Rauf and his oldest brother Anees paid a huge price for that risk, spending three and a half months in Taliban custody.
“It was not an arrest, it was a kidnapping,” Anees Kahlil said.
On December 18, the Nebraska brothers were taken by the Taliban. They were doing humanitarian work, and according to Anees, they were following the law set down by the Taliban, and working with their approval. They were told by their captors it was a “misunderstanding”, something that was never explained to the brothers.
“The minute they took us to the detention facility, I said, that’s it, it’s the end of our lives.”
Anees, 44, and his younger brother Safi were thrown into eight by eight rooms where cold winter water seeped through the walls and they slept on the floor without mattresses.
Months passed and they tried hunger strikes to force the Taliban to release them.
“Safi was tortured,” Anees said. “I could hear them from a distance, 11 people were beating him and I was dragged from his room to a different room with five people, they hit me they dragged me. (But) we never gave up.”
His family back in Nebraska didn’t either. Working with the U.S. State Department, Anees’ wife Mariam traveled with his parents from the U.S. to Afghanistan in mid-March. They were granted fifteen minutes to see him that first time, but the tears made it difficult to speak.
”All I could see, I will never forget, when he was looking at me, he didn’t talk to us or anything,” Mariam said. “He was just looking at us, and his tears would just drop.”
After months of negotiations and 105 days in Taliban custody, the U.S. secured their release April 1.
President Joe Biden spoke with the brothers on the phone, calling them heroes for their humanitarian work.

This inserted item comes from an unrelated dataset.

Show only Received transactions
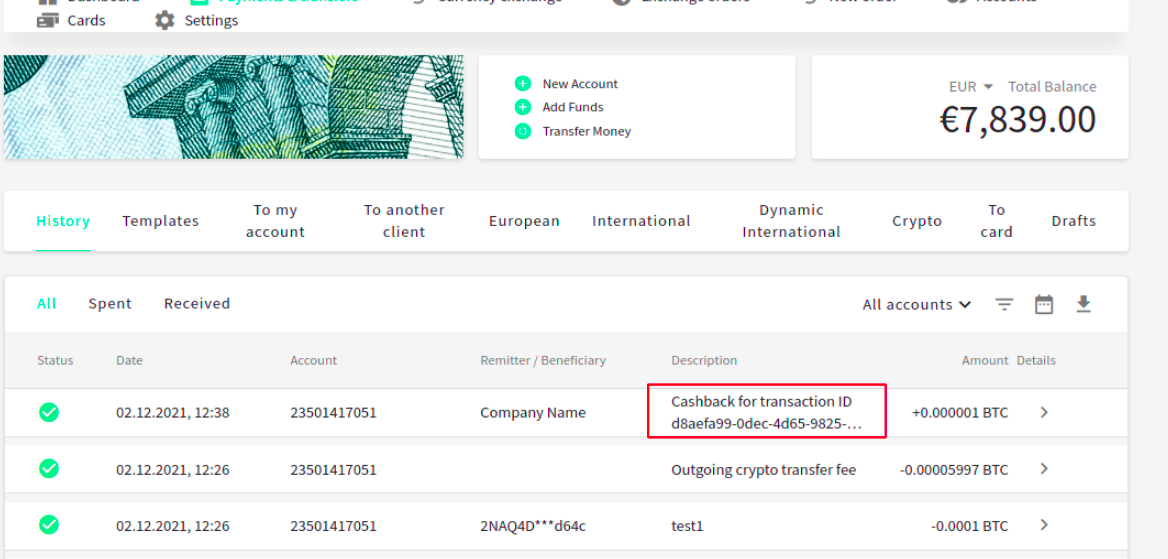1168x559 pixels. tap(197, 304)
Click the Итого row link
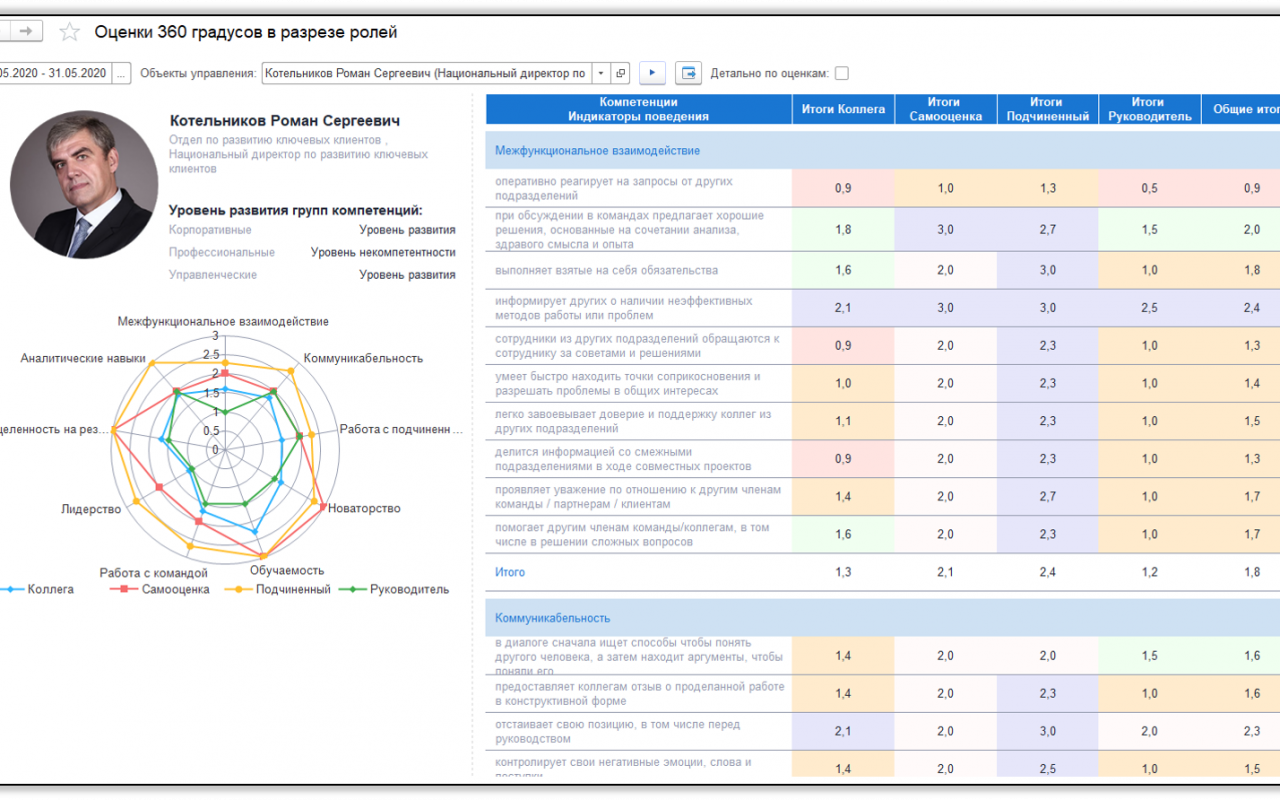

“They did a great job bringing them home,” Mariam said. “It was the best surprise of our life.”
Now home in Gretna, Anees must overcome PTSD as well as the physical wounds he suffered.
And as wife Mariam, daughter Iman, son Sahil, and toddler Ayaan help him heal, they also know that as soon as he can, Anees will resume his work with the Human First Coalition helping refugees in Afghanistan and elsewhere.
”We sacrificed a lot and we will keep working,” Kahlil said. “Nobody’s gonna stop us.”